### PAGE TEXT
In July 2002, we filed preliminary objections to the complaint in Griffin. On
December 13, 2002, the court granted our preliminary objections and dismissed
the plaintiffs' claims. On January 6, 2003, the plaintiffs filed a notice of
appeal. The plaintiffs' appeal brief was filed on May 9, 2003 and we
subsequently filed our response brief. Oral argument on the appeal was held on
July 30, 2003 in the Superior Court of Pennsylvania. No decision has yet been
entered by the Court. We believe the plaintiffs' claims in this matter are
without merit and intend to vigorously defend ourselves. However, we cannot
assure you that we will be found to have no liability in this matter.

State Wage and Hour Class Actions. On August 20, 2001, a putative class action
was filed against us in state court in Multnomah County, Oregon entitled Rob
Pucci, et. al. v. Rent-A-Center, Inc. alleging violations of Oregon state law
regarding overtime, lunch and work breaks and failure to timely pay all wages
due our Oregon employees, as well as contract claims that we promised but failed
to pay overtime. Pucci seeks to represent a class of all present and former
executive assistants, inside/outside managers and account managers employed by
us within the six year period prior to the filing of the complaint as to the
contract claims, and three years as to the statutory claims, and seeks class
certification, payments for all unpaid wages under Oregon law, statutory and
civil penalties, costs and disbursements, pre- and post-judgment interest in the
amount of 9% per annum and attorneys fees. As of June 30, 2003, we operated 20
stores in Oregon. On July 25, 2002, the plaintiffs filed a motion for class
certification and on July 31, 2002, we filed our motion for summary judgment. On
January 15, 2003, the court orally granted our motion for summary judgment in
part, ruling that the plaintiffs were prevented from recovering overtime
payments at the rate of "time and a half," but stated that the plaintiffs may
recover "straight-time" to the extent plaintiffs could prove purported class
members worked in excess of forty hours in a work week but were not paid for
such time worked. The court denied our motion for summary judgment on the
remaining claims and granted plaintiff's motion for class certification with
respect to the remaining claims. We strongly disagree with the court's rulings
against our positions and have requested that the court grant us interlocutory
appeal on those matters. Our request for interlocutory appeal is currently
pending before the Court. The plaintiffs filed a motion for summary judgment
seeking to resolve certain factual issues related to the purported class, which
was denied on July 1, 2003. Although we believe the claims remaining in this
case are without merit, we cannot assure you we will be found to have no
liability in this matter.

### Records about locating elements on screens
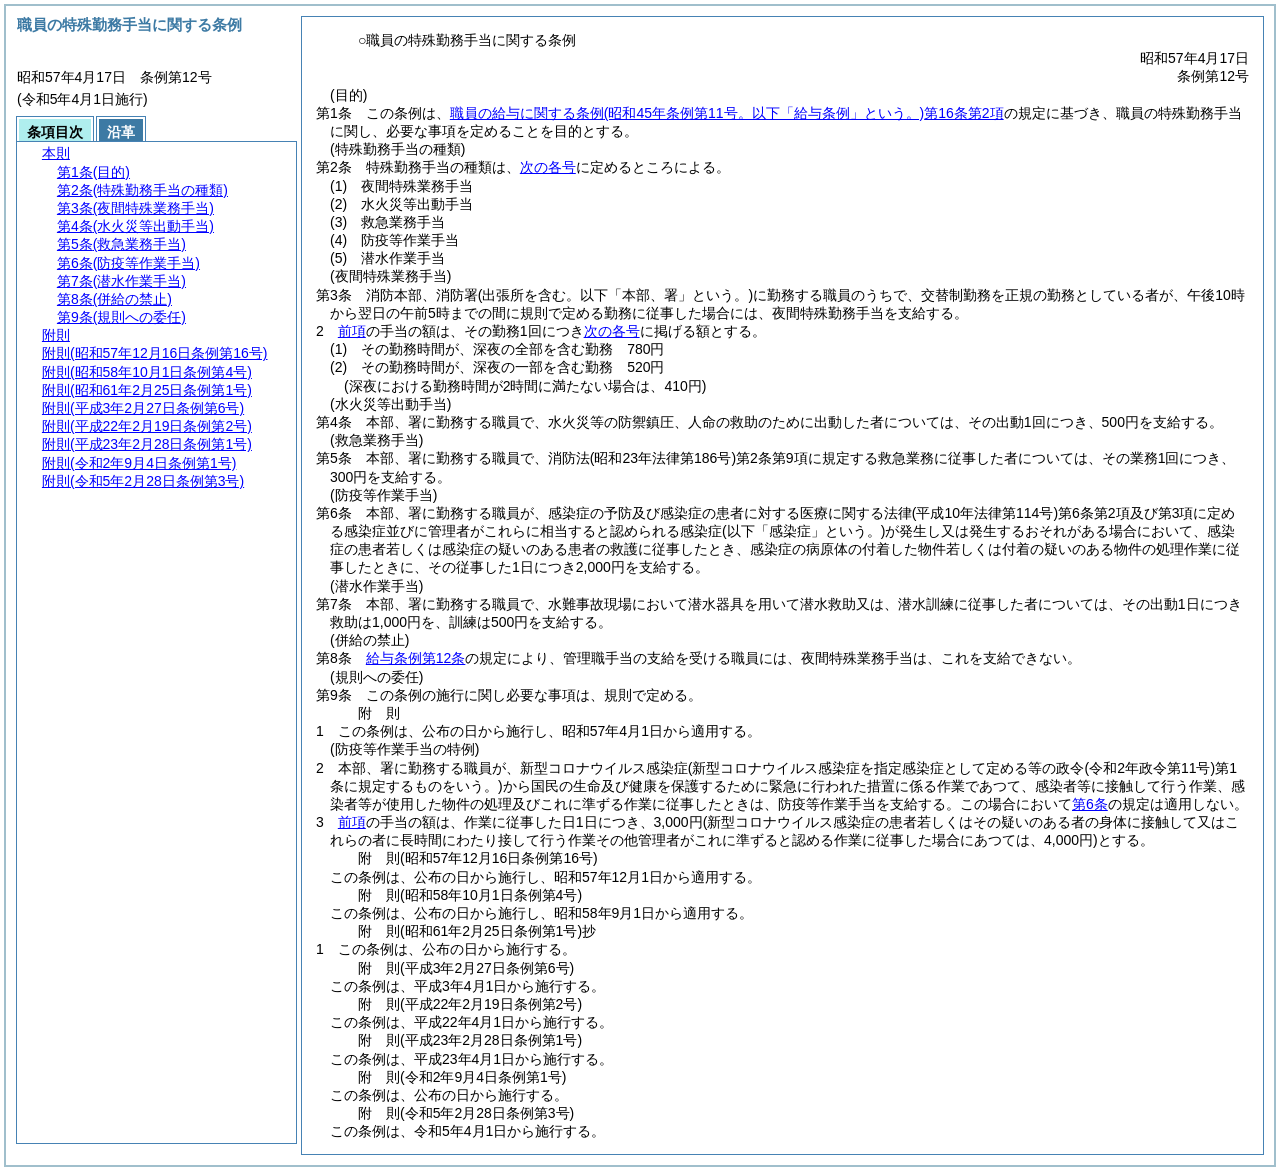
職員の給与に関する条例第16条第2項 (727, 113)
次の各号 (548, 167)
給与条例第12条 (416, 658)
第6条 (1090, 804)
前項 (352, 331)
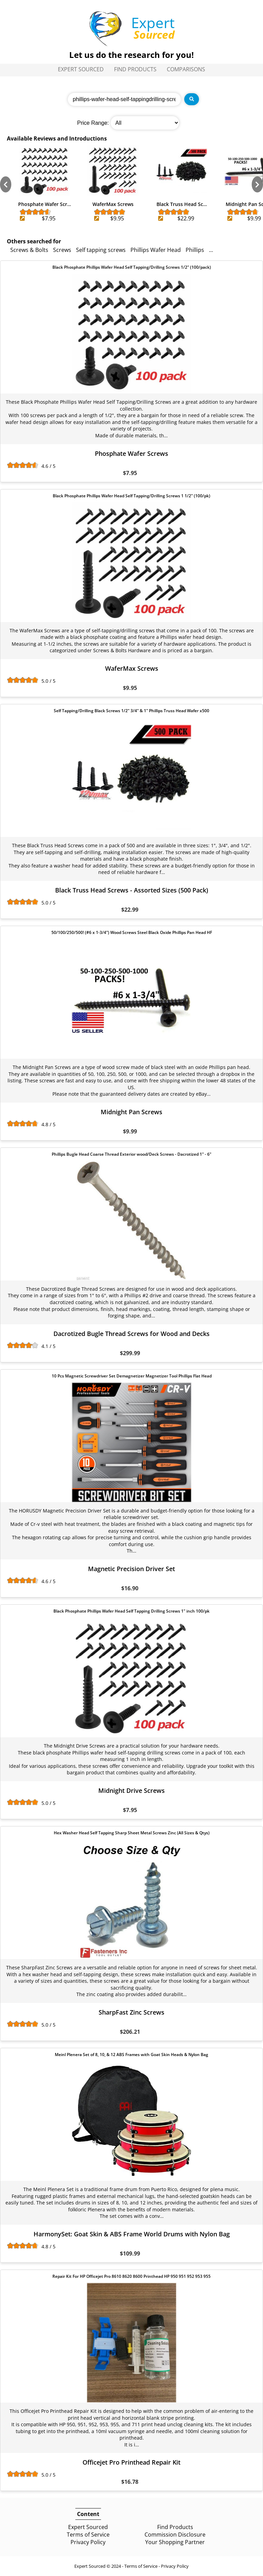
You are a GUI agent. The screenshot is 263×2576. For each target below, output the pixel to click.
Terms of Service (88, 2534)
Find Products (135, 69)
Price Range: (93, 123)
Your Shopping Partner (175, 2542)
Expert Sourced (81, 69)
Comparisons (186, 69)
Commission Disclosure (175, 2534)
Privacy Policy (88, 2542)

### PROBLEM SET
1: From the litigation disclosure, list every form of relief that the Pucci suit seeks.
2: Go on with the litigation disclosure, picking up after its final sentence.

### ANSWERS FOR THIS EXERCISE
1:
- Class certification
- Payments for all unpaid wages under Oregon law
- Statutory and civil penalties
- Costs and disbursements
- Pre- and post-judgment interest in the amount of 9% per annum
- Attorneys fees

2:
We are subject to a similar suit pending in Clark County, Washington entitled
Kevin Rose, et al. v. Rent-A-Center, Inc., et al. and two similar suits pending
in Los Angeles, California entitled Jeremy Burdusis, et al. v. Rent-A-Center,
Inc., et al. and Israel French, et al. v. Rent-A-Center, Inc., each of which
allege similar violations of the wage and hour laws of those respective states.
As of June 30, 2003, we operated 41 stores in Washington and 151 stores in
California. The same law firm seeking to represent the purported class in Pucci
is seeking to represent the purported class in two of the three similar suits.
On March 24, 2003, the Burdusis court denied the plaintiffs' motion for class
certification in that case, which we view as a favorable development in that
proceeding. On April 25, 2003, the plaintiffs in Burdusis filed a notice of
appeal of that ruling, and on May 8, 2003, the Burdusis court, at our request,
stayed further proceedings in Burdusis and French pending the resolution on
appeal of the court's denial of class certification in Burdusis. The Burdusis
and French proceedings are pending before the same judge in California. On May
14, 2003, the Rose court denied the plaintiffs' motion for class certification
in that case, which we view as a favorable development in that proceeding. On
June 3, 2003, the plaintiffs in Rose filed a notice of appeal. Although the wage
and hour laws and class certification procedures of Oregon, Washington and
California contain certain differences that could cause differences in the
outcome of the pending litigation in these states, we believe the claims of the
purported classes involved in each are without merit. We cannot assure you,
however, that we will be found to have no liability in these matters.

32


RENT-A-CENTER, INC. AND SUBSIDIARIES

ITEM 4. SUBMISSION OF MATTERS TO A VOTE OF SECURITY HOLDERS.

At our Annual Meeting of Stockholders held on May 21, 2003, the nominees for our
Class III directors were elected. Both Class III directors were elected by all
of our stockholders.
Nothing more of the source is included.